Communications Minister David Cunliffe says National's $1.5 billion fibre optic broadband network plan is a waste of money which will reduce competition.

KEY POINTS:

Telecom and the business sector are praising National's plan to put $1.5 billion into ultra-fast broadband access but the Government says it would be a huge waste of taxpayer money.

National Party leader John Key announced the ambitious plan to put broadband into every home and business through fibre cables over the next six years if his party wins the next election.

"I'm not talking about broadband speeds as we know them now," he said yesterday.

"I'm talking about download and upload speeds many, many times faster than most Kiwis have ever experienced."

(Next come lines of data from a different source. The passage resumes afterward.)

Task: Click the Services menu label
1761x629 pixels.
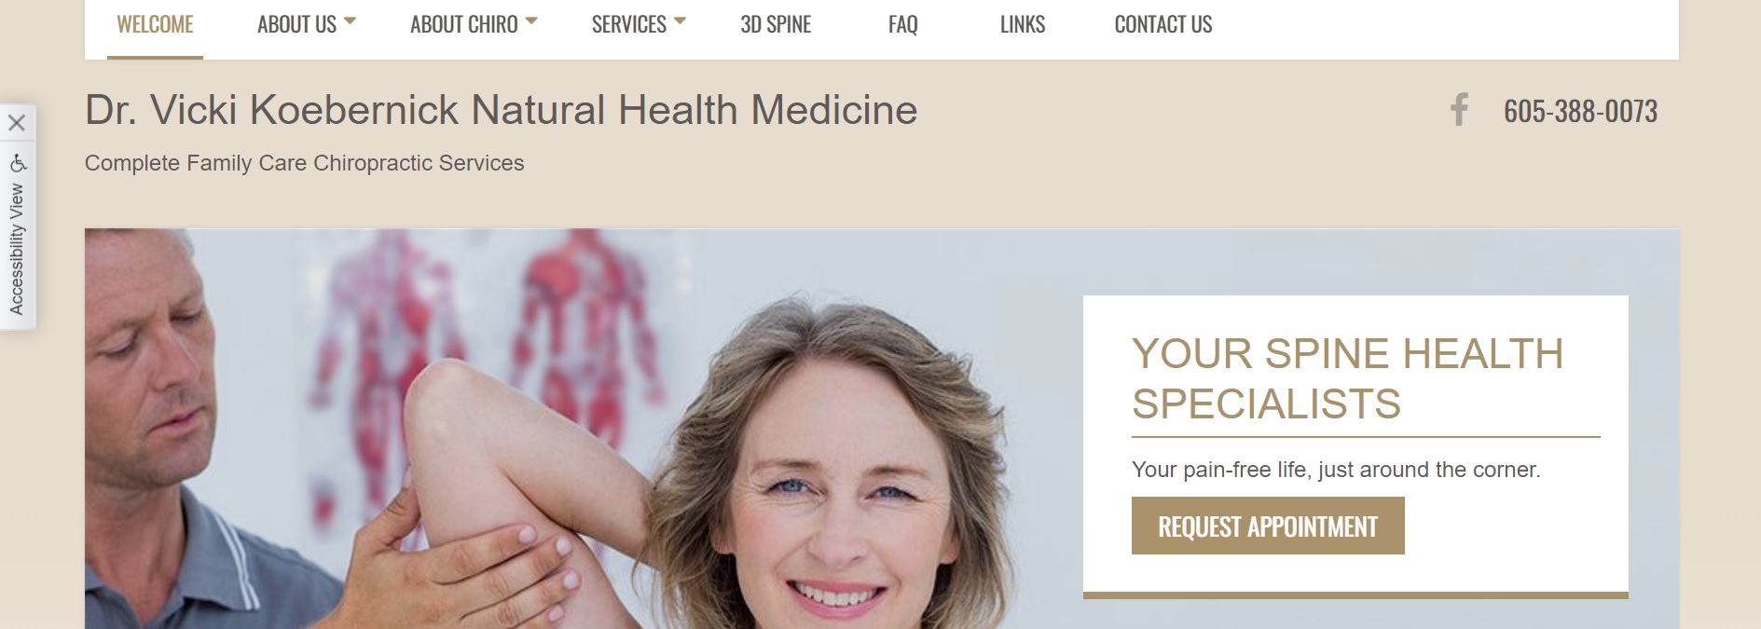Action: click(x=629, y=24)
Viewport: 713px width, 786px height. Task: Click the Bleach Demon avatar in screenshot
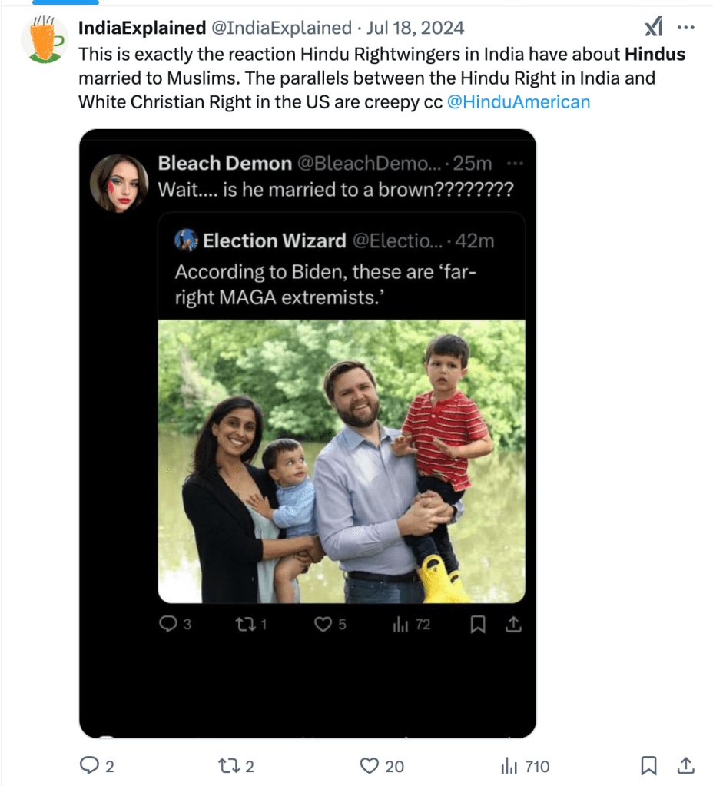coord(119,182)
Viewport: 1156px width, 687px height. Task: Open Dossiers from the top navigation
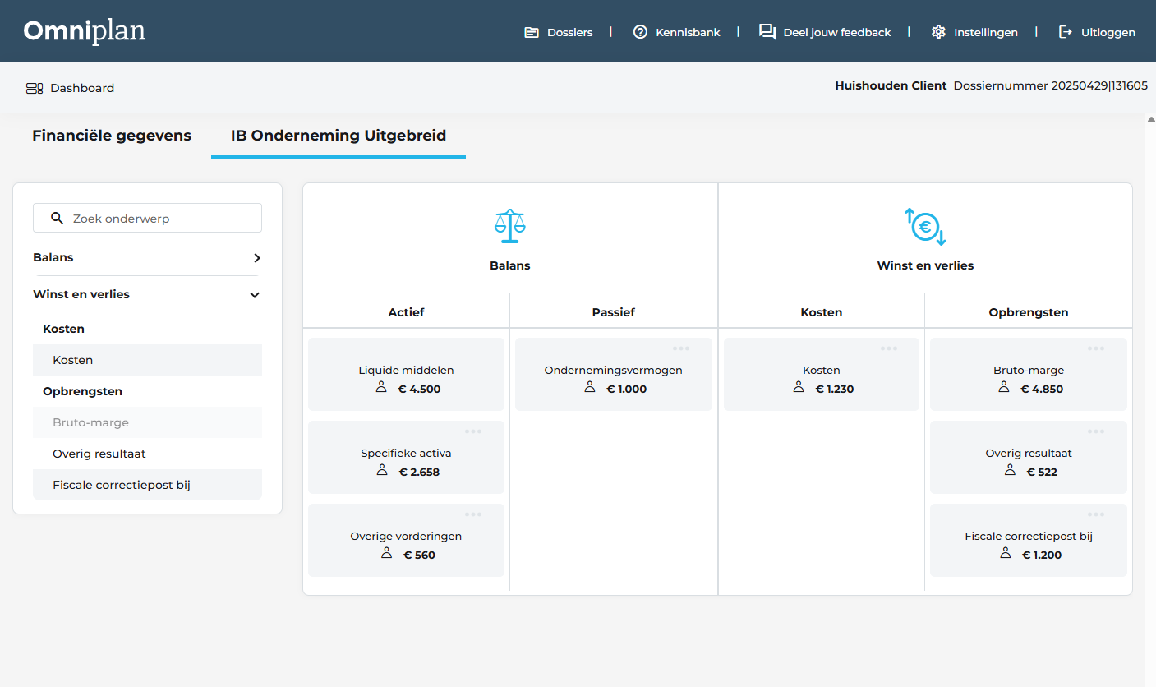coord(559,32)
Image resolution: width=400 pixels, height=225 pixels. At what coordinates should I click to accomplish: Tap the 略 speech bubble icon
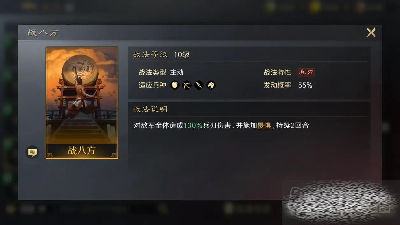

Mr Key said that with the fibre network he wanted, people would be able to use the internet at lightning speed - essential if the country was to increase productivity and remain internationally competitive.

The plan involves government investment and leadership linked to the private sector through a joint venture, with total investment estimated at between $2.5 billion and $5 billion.

Telecom owns most of the network and has started investing more than $1 billion in fibre cabling.

Copper wire is mostly used at present, and it has limitations.

"That copper line may have been up to the job a decade ago, but in 2008 it looks like a dirt track when compared to the fibre highways we could be using," Mr Key said.

"It just can't carry enough data fast enough to service the latest cutting-edge internet applications."

Telecom chief executive Paul Reynolds welcomed the "substantial public funds" National would put into extending fibre-based services.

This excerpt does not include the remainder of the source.